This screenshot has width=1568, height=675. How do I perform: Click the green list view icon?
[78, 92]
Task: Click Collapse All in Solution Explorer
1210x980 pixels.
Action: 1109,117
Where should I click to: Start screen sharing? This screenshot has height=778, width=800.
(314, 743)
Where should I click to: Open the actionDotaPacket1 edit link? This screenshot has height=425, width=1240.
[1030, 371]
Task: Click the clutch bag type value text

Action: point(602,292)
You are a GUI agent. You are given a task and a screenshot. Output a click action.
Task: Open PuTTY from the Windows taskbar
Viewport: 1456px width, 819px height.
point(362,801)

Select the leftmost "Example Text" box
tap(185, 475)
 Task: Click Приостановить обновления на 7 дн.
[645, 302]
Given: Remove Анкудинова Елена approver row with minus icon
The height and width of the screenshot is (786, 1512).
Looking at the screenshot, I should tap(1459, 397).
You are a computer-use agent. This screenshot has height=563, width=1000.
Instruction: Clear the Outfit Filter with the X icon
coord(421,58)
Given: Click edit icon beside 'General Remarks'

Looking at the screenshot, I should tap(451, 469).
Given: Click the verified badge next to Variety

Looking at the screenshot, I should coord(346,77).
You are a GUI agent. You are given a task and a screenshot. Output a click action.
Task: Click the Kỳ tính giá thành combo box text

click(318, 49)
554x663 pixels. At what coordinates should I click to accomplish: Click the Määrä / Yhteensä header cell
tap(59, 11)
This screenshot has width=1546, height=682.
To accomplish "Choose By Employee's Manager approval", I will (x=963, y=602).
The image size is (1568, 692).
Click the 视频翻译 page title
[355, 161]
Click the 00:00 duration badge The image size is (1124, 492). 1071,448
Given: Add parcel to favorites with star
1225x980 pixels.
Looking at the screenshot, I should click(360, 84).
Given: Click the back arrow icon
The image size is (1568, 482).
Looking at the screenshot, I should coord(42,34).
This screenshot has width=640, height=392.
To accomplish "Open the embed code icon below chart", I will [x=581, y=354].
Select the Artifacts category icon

_ _ _ _ _

Exercise aim - Your task is to reproduce exactly the lines that begin at the line containing "The image size is (1568, 692)." and end at the final line of the data above.

Result for this exercise -
The image size is (1568, 692).
Click the 视频翻译 page title
[355, 161]
Click the 00:00 duration badge The image size is (1124, 492). 1071,448
Given: Add parcel to favorites with star
1225x980 pixels.
Looking at the screenshot, I should click(360, 84).
Given: Click the back arrow icon
The image size is (1568, 482).
Looking at the screenshot, I should coord(42,34).
This screenshot has width=640, height=392.
To accomplish "Open the embed code icon below chart", I will [x=581, y=354].
Select the Artifacts category icon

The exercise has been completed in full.